Return each line below holding the string "This".

• [Data extract]
-- Opening Marker --

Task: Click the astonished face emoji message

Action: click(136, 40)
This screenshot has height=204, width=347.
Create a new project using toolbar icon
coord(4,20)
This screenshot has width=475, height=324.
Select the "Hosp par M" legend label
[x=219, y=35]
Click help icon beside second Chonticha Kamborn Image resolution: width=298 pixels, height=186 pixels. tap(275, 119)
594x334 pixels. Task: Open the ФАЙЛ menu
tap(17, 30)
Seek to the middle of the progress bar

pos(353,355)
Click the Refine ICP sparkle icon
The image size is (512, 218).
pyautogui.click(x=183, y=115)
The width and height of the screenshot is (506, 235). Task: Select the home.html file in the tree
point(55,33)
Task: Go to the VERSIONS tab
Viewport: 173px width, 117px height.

-- Closing Marker --
-- Opening Marker --

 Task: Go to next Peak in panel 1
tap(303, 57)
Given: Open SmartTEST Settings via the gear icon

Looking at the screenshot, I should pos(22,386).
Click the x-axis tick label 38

-- Closing Marker --

• [Task output]
This screenshot has height=204, width=347.
This screenshot has width=475, height=324.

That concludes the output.